From Machine Learning Research to Production with PyTorch 1.0
PyTorch has come a long way: from an experimental, pure Python interface to the revered Torch scientific computing library; to an up and coming machine learning framework used by a handful of hackers and researchers; to an established, respected and beloved tool for serious scientific research enabling hundreds of publications each year.
Today, PyTorch is the preferred platform for machine learning, deep learning, probabilistic programming and other scientific computing fields at many industrial as well as academic research labs around the world. One reason for this is that from its conception, PyTorch has had a strong focus on flexibility, openness and hackability, aiming to minimize the latency in going from a high level, abstract, theoretical formulation of some novel research idea, to a working PyTorch program implementing and proving or disproving this idea. This has allowed reseachers to explore wilder, bolder ideas and iterate on ideas more swiftly.
To further enable this, PyTorch is not only flexible, but also fast. Its high performance tensor library comes with strong GPU and CPU acceleration on all major operating systems including Linux, MacOS and Windows, and its distributed computing interface even allows parallelizing machine learning models across many CPUs and GPUs on a single machine, as well as on many machines in a cluster environment. However, the most important pillar that gives PyTorch strength and support is its commitment to open source software and development. PyTorch has been open source from the very beginning, and what it offers today is not the product of any one company or group, but the result of many individual contributions by machine learning researchers and enthusiasts around the world, chipping in to the goal of building a scientific computing platform that removes all constraints on research, and allows anyone to learn about, experiment with and build applications using machine learning. The first portion of this talk will dive into detail about how PyTorch came to be and its offering for research, showing how its gentle learning curve allows anyone to pick up machine learning and implement novel ideas, and what open source applications researchers at Facebook and other labs have built and released for everyone to see and use.
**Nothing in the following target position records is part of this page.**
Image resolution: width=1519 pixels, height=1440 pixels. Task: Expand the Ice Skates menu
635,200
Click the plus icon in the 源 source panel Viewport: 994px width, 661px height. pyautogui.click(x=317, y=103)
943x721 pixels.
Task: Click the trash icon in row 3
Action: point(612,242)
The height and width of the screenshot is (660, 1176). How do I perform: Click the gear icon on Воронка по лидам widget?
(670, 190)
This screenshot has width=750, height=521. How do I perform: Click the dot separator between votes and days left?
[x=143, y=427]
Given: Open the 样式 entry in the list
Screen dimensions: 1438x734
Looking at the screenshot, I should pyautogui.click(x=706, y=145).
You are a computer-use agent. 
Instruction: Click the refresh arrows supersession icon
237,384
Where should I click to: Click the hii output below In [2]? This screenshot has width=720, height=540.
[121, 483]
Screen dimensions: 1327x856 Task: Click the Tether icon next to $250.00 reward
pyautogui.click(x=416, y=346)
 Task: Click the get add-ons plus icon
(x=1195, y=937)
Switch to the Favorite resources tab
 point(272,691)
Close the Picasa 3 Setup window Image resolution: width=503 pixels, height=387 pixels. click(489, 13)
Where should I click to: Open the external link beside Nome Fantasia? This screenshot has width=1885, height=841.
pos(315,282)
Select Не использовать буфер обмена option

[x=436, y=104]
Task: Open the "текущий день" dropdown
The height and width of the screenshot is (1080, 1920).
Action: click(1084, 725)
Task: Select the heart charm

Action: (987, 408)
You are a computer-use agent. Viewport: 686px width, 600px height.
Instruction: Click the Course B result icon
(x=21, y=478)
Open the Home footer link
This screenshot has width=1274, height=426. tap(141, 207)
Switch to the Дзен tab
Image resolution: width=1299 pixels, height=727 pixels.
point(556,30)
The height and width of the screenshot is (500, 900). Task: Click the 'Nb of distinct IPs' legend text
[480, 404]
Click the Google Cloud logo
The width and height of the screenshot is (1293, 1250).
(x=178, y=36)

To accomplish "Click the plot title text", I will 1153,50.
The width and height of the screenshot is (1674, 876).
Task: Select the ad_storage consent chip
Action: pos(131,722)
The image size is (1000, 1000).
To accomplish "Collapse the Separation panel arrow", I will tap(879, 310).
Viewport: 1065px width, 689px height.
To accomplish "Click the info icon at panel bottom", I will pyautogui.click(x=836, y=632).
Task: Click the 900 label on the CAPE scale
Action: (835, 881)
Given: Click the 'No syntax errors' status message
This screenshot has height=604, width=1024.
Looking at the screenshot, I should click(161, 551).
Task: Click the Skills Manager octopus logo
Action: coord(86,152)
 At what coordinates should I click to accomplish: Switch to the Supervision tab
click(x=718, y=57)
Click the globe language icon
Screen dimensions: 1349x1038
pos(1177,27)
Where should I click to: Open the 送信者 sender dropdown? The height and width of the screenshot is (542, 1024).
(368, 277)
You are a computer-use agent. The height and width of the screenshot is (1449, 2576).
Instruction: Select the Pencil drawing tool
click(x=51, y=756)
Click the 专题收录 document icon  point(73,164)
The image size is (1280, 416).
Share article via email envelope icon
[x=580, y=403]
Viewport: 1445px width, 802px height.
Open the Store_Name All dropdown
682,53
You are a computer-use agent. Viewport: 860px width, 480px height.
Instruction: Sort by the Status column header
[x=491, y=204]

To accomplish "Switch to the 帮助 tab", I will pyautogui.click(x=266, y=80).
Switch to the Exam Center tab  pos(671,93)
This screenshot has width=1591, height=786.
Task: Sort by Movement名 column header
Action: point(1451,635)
While PyTorch’s flexibility and hackability has lead to its great popularity among researchers, there are clearly environments in which a lack of constraints can sometimes be harmful. One such environment is production systems, where constraints equal stability, stability equals reliability, and reliability equals user satisfaction. This is an area in which PyTorch has traditionally been weaker than its alternatives. However, in recent months the PyTorch team has invested great efforts to address this concern, and now provides new tools to smoothen the path from flexible, unconstrained research to stable, maintainable production systems. For this, PyTorch now ships with an advanced just-in-time (JIT) compiler, a static graph abstraction as well as a python-less, pure C++ inference mode that can run on high performance production servers at large scale. The second part of this talk will dive deep into this component of the PyTorch ecosystem. We will also showcase how PyTorch is used in production at Facebook today, enabling large scale machine learning applications serving trillions of predictions across the family of Facebook platforms.
While the talk will touch upon exciting and cutting edge developments from the machine learning ecosystem, it will not expect any prior exposure to machine learning. Instead, it will showcase how anyone can develop machine learning applications for their personal side projects or the products they develop at work using PyTorch, and how the tools it provides enable a smooth transition from flexible research to reliable production environments.